Altogether, these studies indicate, as previously suggested by other authors (Ghosh, 2010), that in addition to professional DCs located in meninges, choroid plexuses and the perivascular space, there is a population of microglial cells that, according to environmental cues, can acquire the phenotype of DCs and consequently may act as professional APCs. One issue to be resolved is if these parenchymal DCs that come from microglia develop the same functions as other DCs or, conversely, if both populations in the CNS have different roles regulating the immune response.

Concluding Remarks

Current research suggests that the net effect of the acquired immune response within the CNS must depend not only on the number of lymphocytes and APCs, but must also be directly related to the specific subtype of infiltrated lymphocytes, the particular phenotype of the APC in each situation and the specific micro-environment in which the communication between these two cells takes place. Whether the principal intercomunicators in the cross talk with T-cells are microglial cells, professional DCs or both is an intriguing question, still under discussion, and should be subject to thorough investigation.

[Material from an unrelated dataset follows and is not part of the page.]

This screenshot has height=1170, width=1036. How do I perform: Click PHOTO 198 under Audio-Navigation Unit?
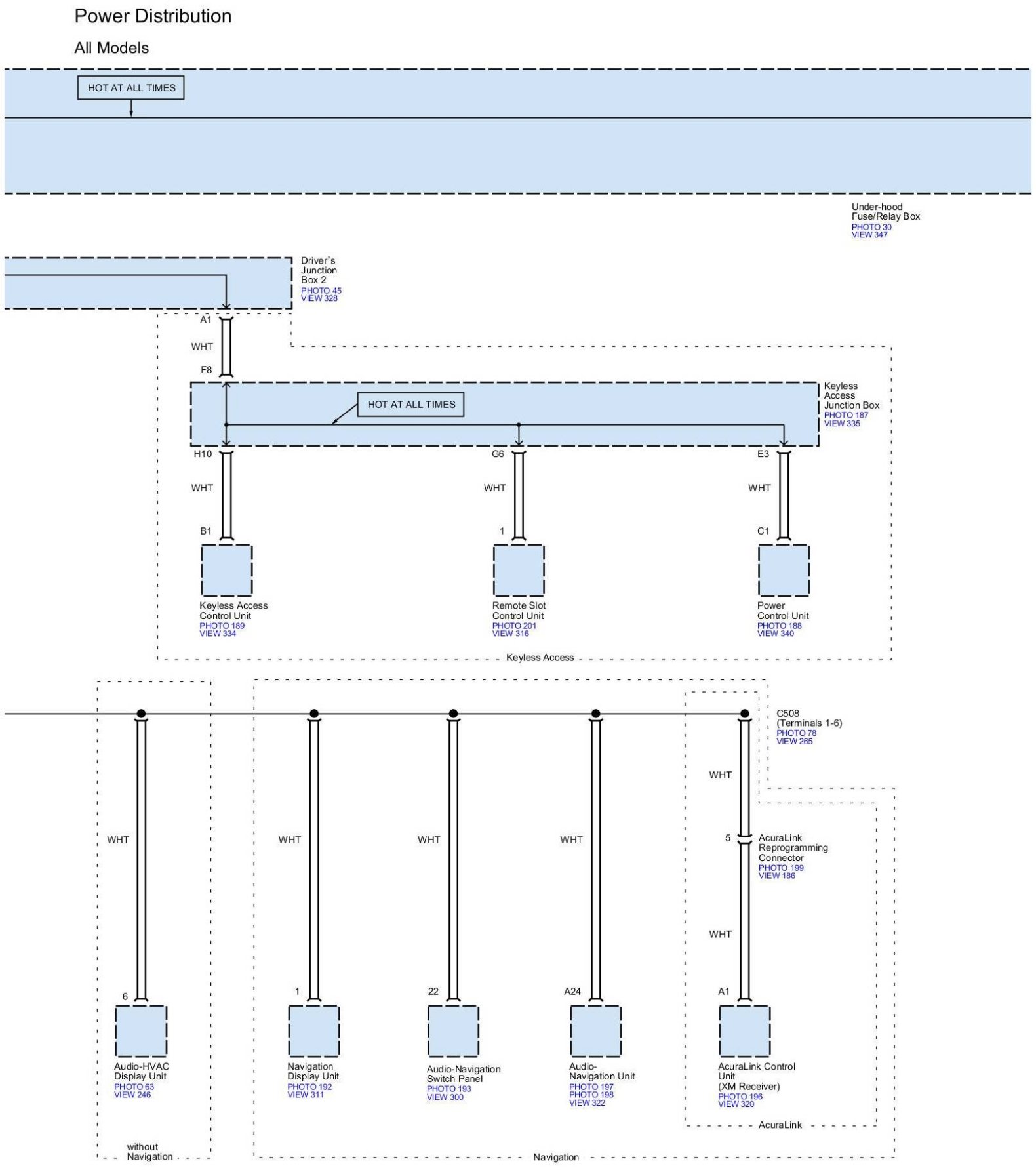pyautogui.click(x=591, y=1095)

Research to help clarify the question of the origin and a more complete characterization of the phenotype and function of parenchymal DCs in CNS will offer a more comprehensive understanding of the role played by these cells during the evolution of neuroinflammatory processes.

Conflict of Interest Statement

The authors declare that the research was conducted in the absence of any commercial or financial relationships that could be construed as a potential conflict of interest.